[YOUR TASK]
Carry on with the runaway process macro from its last line, the check beginning "if $alert() =~".

-- START OF SELECTED PASSAGE --

Runaway Process Macro
The runaway_process_alarms_macros.cfg is a script macro to report runaway processes--processes using excessive percentages of either CPU or MEM (memory).
runaway_process(S, s, F, LC, LU, LE, B)
init
status =piktstatus
level =piktlevel
task "Report runaway processes using a high % of the (S)"
input proc "=psls | =trim(160) | =awk '\$(F)>=(LC)'"
filter "=egrep '^[A-Za-z0-9\-]+[ ]+[0-9]+ ' | =zapinterpreters"
dat #cpu 3
dat #mem 4
dat $proc 11
keys $proc
begin
set #doheader = #true()
doexec wait "=top -b -n1 -d1 2>/dev/null > =hstdir/log/top." . $alarm()
doexec wait "=psall > =hstdir/log/ps." . $alarm()
#ifdef debug
rule
output mail "$text(#cpu,1) $text(#mem,1) $basename($proc)"
#endifdef
rule // permanent bypasses
if $proc =~~ "=nonesuch"
next
fi
rule // special bypasses
if $proc =~~ "(B)"
next
fi
rule
if $alert() =~ "RED|EMERGENCY"

-- END OF SELECTED PASSAGE --
-- START OF INFORMATION PROVIDED --

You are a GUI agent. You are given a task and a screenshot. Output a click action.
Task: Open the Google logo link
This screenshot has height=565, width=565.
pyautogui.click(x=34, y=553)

-- END OF INFORMATION PROVIDED --

[RESULT BELOW]
if #(s) < (LE)
next
fi
fi
rule
if $alert() =~ "Urgent"
if #(s) < (LU)
next
fi
fi
rule
#if missioncritical
if $alert() =~ "RED|EMERGENCY"
=periodically(if #doheader
output mail $command("=psall\ | =head -n 1")
set #doheader = #false()
fi
output mail $inlin, , 60)
elsif $alert() =~ "Urgent"
=periodically(if #doheader
output mail $command("=psall\ | =head -n 1")
set #doheader = #false()
fi
output mail $inlin, , 120)
else
=periodically(if #doheader
output mail $command("=psall\ | =head -n 1")
set #doheader = #false()
fi
output mail $inlin, , 240)
fi
#else
if $alert() =~ "RED|EMERGENCY"
=periodically(if #doheader
output mail $command("=psall\ | =head -n 1")
set #doheader = #false()
fi
output mail $inlin, , 120)
elsif $alert() =~ "Urgent"
=periodically(if #doheader
output mail $command("=psall\ | =head -n 1")
set #doheader = #false()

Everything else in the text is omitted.